TRECHO PARA LEITURA ::
^^^^^^^^
A terceira hipótese é que ele não foi protegido e a Covid-19 tenha sido agravada por um fenômeno conhecido como amplificação dependente de anticorpos (ADE). Esse é um fenômeno que pode ocorrer em algumas infecções virais. Nele, anticorpos podem intensificar os efeitos da doença, ao invés de reduzí-los.

O caso mais conhecido de ADE ocorre com a dengue. A dengue hemorrágica, a forma grave e por vezes letal, acomete quem já teve dengue antes. É por isso que a vacina da dengue é recomendada apenas a quem já teve alguma vez a doença, que pode ser causada por quatro subtipos do vírus.

Comunicado da Unifesp

No início da noite desta quarta-feira, a Unifesp (Universidade Federal de São Paulo), que coordena os testes clínicos da vacina de Oxford no Brasil, distribuiu um comunicado à imprensa.

"A análise cuidadosa deste caso no Brasil, não trouxe dúvida quanto à segurança do estudo clínico em curso. A revisão do comitê  independente e as agências regulatórias brasileiras recomendam que o estudo deve continuar", afirmou a instituição. "A universidade se solidariza com a família (da vítima) nesse momento de perda."

Segundo a Unifesp, mais de 8.000 voluntários receberam a vacina até agora no contexto do estudo brasileiro, sem grandes percalços. "Tudo avança como o esperado, sem ter havido qualquer registro de intercorrências graves relacionadas a vacina envolvendo qualquer um dos voluntários participantes", diz o comunicado.
^^^^^^^^
AÇÃO SOLICITADA :: Cite, sem alterações, a parte do trecho que se inicia nas palavras que contêm "O caso mais" e se encerra em "subtipos do vírus.". Baseie-se somente no trecho acima para responder.
^^^^^^^^
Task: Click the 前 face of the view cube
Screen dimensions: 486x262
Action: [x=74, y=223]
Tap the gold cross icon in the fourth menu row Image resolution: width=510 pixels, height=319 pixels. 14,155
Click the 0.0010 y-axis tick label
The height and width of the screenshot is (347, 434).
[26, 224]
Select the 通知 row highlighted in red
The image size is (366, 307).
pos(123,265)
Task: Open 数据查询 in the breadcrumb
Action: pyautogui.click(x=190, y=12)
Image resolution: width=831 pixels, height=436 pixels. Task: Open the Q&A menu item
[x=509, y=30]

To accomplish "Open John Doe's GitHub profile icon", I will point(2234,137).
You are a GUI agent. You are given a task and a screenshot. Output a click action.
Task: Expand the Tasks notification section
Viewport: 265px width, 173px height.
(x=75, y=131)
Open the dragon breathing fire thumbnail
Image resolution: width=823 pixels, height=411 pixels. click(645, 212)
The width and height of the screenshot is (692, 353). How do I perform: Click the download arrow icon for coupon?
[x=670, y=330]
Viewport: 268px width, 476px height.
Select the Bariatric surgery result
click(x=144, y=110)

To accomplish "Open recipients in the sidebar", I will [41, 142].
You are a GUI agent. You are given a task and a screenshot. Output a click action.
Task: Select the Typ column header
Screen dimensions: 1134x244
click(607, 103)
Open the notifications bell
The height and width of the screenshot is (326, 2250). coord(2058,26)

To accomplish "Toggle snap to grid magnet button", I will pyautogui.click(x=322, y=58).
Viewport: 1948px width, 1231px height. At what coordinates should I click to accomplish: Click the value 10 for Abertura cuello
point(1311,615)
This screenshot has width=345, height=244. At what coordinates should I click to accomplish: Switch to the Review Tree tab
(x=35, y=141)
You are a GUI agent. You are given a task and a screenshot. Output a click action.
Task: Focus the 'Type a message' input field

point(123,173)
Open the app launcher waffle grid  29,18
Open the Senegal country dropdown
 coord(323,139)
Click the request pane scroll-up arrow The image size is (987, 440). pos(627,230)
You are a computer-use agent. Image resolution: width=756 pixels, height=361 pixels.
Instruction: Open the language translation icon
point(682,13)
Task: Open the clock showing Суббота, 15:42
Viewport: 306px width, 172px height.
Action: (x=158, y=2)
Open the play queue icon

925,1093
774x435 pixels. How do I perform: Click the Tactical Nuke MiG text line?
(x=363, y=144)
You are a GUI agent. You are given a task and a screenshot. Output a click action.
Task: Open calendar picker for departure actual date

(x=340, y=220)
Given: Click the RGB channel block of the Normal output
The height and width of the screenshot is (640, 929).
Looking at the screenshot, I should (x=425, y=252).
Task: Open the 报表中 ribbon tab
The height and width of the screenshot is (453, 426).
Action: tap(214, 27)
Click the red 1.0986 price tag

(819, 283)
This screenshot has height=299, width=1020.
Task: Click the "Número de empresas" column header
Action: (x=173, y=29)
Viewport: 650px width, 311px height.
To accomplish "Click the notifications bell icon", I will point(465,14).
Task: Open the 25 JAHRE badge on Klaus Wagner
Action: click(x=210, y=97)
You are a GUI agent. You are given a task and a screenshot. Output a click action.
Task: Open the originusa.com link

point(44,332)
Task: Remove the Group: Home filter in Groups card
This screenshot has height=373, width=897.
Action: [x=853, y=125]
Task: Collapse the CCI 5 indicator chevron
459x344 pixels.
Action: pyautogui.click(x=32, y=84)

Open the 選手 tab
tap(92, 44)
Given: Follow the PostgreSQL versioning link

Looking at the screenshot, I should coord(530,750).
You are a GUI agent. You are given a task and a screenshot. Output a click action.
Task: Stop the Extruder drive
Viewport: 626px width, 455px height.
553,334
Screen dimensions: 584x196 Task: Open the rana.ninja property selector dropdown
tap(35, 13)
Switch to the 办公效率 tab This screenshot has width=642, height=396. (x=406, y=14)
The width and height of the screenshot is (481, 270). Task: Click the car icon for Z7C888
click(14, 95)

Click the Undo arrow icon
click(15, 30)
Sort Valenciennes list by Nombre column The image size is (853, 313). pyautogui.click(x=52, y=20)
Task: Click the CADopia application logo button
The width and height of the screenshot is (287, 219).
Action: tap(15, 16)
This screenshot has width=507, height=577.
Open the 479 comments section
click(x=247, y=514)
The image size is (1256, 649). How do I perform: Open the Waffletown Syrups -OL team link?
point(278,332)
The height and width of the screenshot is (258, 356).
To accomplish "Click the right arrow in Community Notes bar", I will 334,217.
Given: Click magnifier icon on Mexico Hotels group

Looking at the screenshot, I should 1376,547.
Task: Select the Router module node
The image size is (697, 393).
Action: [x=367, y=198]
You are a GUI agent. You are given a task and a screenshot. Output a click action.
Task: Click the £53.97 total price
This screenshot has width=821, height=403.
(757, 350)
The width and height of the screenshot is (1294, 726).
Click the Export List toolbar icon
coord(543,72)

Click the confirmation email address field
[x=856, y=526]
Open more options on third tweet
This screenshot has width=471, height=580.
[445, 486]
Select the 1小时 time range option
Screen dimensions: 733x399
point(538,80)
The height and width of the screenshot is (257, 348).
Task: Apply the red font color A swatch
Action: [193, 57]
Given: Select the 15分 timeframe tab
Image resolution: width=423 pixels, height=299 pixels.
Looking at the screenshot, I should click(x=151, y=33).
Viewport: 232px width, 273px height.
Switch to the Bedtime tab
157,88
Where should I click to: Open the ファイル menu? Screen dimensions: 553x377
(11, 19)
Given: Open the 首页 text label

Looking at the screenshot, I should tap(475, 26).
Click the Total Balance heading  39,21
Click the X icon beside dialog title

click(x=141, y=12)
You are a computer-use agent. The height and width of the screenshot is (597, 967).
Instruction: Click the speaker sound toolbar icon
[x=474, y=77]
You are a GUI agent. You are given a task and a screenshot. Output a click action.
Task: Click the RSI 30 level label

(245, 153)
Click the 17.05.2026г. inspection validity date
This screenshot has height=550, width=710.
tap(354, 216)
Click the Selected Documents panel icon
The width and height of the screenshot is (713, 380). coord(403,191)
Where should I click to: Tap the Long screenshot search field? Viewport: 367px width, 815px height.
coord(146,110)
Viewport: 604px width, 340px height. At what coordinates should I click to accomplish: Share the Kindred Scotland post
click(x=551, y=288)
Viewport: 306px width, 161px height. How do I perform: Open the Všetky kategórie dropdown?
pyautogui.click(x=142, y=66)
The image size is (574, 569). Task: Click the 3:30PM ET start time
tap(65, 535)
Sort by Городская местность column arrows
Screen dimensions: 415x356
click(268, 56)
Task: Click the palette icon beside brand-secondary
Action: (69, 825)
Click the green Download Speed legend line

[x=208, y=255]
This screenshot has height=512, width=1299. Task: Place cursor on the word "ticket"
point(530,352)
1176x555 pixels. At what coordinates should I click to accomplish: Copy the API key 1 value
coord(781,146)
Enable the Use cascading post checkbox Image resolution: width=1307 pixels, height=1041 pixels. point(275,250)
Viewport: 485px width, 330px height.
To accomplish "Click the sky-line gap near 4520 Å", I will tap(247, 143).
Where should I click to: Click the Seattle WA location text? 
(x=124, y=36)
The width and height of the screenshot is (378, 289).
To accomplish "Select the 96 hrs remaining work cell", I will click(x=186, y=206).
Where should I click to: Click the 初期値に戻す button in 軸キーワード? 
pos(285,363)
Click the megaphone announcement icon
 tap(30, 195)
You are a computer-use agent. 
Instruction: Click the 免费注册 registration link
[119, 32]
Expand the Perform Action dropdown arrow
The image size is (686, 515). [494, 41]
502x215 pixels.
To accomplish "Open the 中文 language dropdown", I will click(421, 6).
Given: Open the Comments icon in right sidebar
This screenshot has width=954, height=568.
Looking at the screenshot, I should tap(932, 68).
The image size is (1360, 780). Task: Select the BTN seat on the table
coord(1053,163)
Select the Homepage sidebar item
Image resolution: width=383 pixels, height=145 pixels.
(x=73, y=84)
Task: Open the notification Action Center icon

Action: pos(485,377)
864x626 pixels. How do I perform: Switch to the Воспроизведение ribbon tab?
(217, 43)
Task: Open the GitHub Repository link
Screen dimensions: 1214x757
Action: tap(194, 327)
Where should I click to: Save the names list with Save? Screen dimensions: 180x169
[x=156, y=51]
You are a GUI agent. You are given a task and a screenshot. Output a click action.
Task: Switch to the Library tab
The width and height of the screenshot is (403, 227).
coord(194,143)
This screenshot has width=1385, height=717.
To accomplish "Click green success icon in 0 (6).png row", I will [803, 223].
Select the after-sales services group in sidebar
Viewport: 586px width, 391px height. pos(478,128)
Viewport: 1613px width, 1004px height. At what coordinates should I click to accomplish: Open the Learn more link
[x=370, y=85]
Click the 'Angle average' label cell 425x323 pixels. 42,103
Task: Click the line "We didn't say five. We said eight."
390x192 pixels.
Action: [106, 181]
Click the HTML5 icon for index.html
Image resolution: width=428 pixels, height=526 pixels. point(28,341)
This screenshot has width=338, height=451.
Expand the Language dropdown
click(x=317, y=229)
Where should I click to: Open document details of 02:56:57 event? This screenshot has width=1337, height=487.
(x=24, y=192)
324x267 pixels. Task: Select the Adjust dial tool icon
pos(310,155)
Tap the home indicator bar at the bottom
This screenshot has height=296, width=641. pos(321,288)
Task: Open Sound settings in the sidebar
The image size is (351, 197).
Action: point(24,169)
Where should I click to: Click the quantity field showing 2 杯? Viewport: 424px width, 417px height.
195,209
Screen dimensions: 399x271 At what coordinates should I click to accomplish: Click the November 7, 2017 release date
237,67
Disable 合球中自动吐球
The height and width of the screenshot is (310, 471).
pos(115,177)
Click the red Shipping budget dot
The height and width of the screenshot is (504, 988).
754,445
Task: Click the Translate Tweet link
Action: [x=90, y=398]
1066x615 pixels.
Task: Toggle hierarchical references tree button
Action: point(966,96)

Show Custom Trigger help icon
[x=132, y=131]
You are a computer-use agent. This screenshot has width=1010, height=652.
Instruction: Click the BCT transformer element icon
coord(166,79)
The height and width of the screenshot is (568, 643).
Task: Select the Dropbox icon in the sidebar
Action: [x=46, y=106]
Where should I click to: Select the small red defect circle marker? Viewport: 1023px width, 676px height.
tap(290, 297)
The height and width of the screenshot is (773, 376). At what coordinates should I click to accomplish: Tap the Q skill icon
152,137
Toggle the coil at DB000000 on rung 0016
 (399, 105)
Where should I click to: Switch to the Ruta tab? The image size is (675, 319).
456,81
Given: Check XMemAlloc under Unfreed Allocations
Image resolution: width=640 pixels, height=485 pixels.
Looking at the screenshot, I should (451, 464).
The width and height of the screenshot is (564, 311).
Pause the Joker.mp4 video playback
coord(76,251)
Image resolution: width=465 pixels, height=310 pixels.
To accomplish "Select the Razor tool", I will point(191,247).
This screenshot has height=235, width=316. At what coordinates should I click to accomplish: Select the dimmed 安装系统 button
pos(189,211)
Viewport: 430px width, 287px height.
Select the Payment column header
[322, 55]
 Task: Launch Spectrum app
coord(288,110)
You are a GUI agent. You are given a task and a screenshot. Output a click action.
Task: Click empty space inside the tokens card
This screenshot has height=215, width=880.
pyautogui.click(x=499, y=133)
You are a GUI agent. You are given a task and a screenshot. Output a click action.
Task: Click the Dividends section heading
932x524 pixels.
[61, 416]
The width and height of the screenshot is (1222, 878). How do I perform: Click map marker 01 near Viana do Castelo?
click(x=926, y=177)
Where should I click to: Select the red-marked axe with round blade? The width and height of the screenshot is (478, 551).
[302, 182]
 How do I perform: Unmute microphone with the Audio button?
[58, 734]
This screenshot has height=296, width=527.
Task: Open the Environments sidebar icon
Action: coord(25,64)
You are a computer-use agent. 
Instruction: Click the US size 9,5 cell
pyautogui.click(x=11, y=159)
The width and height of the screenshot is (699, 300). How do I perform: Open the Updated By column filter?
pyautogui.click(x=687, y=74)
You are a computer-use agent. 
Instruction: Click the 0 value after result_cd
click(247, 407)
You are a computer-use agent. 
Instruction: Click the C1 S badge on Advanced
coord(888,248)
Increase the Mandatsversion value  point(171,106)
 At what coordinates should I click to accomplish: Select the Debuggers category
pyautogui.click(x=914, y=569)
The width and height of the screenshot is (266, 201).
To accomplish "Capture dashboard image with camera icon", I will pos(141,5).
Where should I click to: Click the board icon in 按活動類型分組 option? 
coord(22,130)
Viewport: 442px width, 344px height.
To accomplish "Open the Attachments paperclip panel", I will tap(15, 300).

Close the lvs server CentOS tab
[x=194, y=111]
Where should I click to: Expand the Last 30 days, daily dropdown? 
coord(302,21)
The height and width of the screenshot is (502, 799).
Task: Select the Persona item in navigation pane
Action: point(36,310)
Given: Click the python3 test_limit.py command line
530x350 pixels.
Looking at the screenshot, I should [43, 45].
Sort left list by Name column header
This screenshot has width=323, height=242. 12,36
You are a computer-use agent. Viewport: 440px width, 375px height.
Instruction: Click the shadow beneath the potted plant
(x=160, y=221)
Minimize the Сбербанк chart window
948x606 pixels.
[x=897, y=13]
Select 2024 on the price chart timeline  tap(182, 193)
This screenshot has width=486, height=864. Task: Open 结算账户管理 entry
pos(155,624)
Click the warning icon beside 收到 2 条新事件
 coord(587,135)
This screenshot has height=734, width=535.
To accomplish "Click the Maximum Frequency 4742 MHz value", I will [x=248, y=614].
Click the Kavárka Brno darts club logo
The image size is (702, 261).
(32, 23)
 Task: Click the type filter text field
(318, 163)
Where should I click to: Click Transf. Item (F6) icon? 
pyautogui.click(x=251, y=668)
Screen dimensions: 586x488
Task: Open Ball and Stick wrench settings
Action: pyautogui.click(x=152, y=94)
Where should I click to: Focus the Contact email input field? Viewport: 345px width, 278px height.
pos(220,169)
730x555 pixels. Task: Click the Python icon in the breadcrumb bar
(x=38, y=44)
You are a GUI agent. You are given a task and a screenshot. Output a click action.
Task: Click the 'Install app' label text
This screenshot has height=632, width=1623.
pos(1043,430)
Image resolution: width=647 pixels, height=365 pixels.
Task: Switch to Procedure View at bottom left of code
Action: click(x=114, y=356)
^^^^^^^^
ESPAÇO DE RESPOSTA ::
O caso mais conhecido de ADE ocorre com a dengue. A dengue hemorrágica, a forma grave e por vezes letal, acomete quem já teve dengue antes. É por isso que a vacina da dengue é recomendada apenas a quem já teve alguma vez a doença, que pode ser causada por quatro subtipos do vírus.